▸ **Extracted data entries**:
- - - -
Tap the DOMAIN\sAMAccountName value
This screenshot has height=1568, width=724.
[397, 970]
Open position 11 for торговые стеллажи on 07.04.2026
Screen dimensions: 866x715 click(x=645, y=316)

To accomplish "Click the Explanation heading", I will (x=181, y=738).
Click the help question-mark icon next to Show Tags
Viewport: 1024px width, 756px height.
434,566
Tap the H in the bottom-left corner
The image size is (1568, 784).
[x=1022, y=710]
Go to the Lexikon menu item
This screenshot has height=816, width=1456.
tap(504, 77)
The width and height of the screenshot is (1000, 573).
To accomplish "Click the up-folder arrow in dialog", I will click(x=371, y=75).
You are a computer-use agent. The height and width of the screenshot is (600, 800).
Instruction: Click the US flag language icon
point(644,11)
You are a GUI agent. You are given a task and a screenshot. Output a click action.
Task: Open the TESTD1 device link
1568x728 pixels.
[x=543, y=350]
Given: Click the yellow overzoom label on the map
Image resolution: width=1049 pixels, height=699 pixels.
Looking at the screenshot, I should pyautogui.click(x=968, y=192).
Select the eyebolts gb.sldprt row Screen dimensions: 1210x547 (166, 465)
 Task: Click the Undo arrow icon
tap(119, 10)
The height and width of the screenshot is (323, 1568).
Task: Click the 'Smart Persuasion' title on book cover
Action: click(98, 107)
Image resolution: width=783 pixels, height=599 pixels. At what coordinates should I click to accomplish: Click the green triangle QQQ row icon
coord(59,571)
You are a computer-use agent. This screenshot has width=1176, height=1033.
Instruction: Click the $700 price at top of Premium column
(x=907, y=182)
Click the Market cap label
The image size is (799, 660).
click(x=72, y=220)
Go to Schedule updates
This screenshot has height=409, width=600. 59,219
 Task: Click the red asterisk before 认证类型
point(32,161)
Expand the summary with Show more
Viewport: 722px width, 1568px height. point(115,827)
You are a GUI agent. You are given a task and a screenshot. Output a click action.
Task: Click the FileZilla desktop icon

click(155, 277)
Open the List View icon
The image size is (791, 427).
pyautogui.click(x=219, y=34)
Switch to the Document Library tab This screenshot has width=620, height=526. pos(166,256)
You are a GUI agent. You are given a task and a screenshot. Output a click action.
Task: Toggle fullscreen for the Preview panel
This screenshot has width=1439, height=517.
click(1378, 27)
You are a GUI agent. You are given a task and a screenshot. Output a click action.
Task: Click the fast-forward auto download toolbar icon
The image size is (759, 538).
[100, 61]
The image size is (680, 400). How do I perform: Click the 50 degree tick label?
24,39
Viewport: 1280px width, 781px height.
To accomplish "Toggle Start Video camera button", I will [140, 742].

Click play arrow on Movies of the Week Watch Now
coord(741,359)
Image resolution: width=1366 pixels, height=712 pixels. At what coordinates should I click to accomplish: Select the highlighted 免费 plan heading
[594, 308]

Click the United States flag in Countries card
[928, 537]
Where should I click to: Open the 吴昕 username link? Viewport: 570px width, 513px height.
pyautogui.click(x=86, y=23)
- - - -
▸ **Aim of the task**: Until the last line is reached, keep transcribing the data exactly.

▸ **Exercise response**:
Tap the DOMAIN\sAMAccountName value
This screenshot has height=1568, width=724.
[397, 970]
Open position 11 for торговые стеллажи on 07.04.2026
Screen dimensions: 866x715 click(x=645, y=316)

To accomplish "Click the Explanation heading", I will (x=181, y=738).
Click the help question-mark icon next to Show Tags
Viewport: 1024px width, 756px height.
434,566
Tap the H in the bottom-left corner
The image size is (1568, 784).
[x=1022, y=710]
Go to the Lexikon menu item
This screenshot has height=816, width=1456.
tap(504, 77)
The width and height of the screenshot is (1000, 573).
To accomplish "Click the up-folder arrow in dialog", I will click(x=371, y=75).
You are a computer-use agent. The height and width of the screenshot is (600, 800).
Instruction: Click the US flag language icon
point(644,11)
You are a GUI agent. You are given a task and a screenshot. Output a click action.
Task: Open the TESTD1 device link
1568x728 pixels.
[x=543, y=350]
Given: Click the yellow overzoom label on the map
Image resolution: width=1049 pixels, height=699 pixels.
Looking at the screenshot, I should pyautogui.click(x=968, y=192).
Select the eyebolts gb.sldprt row Screen dimensions: 1210x547 (166, 465)
 Task: Click the Undo arrow icon
tap(119, 10)
The height and width of the screenshot is (323, 1568).
Task: Click the 'Smart Persuasion' title on book cover
Action: click(98, 107)
Image resolution: width=783 pixels, height=599 pixels. At what coordinates should I click to accomplish: Click the green triangle QQQ row icon
coord(59,571)
You are a computer-use agent. This screenshot has width=1176, height=1033.
Instruction: Click the $700 price at top of Premium column
(x=907, y=182)
Click the Market cap label
The image size is (799, 660).
click(x=72, y=220)
Go to Schedule updates
This screenshot has height=409, width=600. 59,219
 Task: Click the red asterisk before 认证类型
point(32,161)
Expand the summary with Show more
Viewport: 722px width, 1568px height. point(115,827)
You are a GUI agent. You are given a task and a screenshot. Output a click action.
Task: Click the FileZilla desktop icon

click(155, 277)
Open the List View icon
The image size is (791, 427).
pyautogui.click(x=219, y=34)
Switch to the Document Library tab This screenshot has width=620, height=526. pos(166,256)
You are a GUI agent. You are given a task and a screenshot. Output a click action.
Task: Toggle fullscreen for the Preview panel
This screenshot has width=1439, height=517.
click(1378, 27)
You are a GUI agent. You are given a task and a screenshot. Output a click action.
Task: Click the fast-forward auto download toolbar icon
The image size is (759, 538).
[100, 61]
The image size is (680, 400). How do I perform: Click the 50 degree tick label?
24,39
Viewport: 1280px width, 781px height.
To accomplish "Toggle Start Video camera button", I will [140, 742].

Click play arrow on Movies of the Week Watch Now
coord(741,359)
Image resolution: width=1366 pixels, height=712 pixels. At what coordinates should I click to accomplish: Select the highlighted 免费 plan heading
[594, 308]

Click the United States flag in Countries card
[928, 537]
Where should I click to: Open the 吴昕 username link? Viewport: 570px width, 513px height.
pyautogui.click(x=86, y=23)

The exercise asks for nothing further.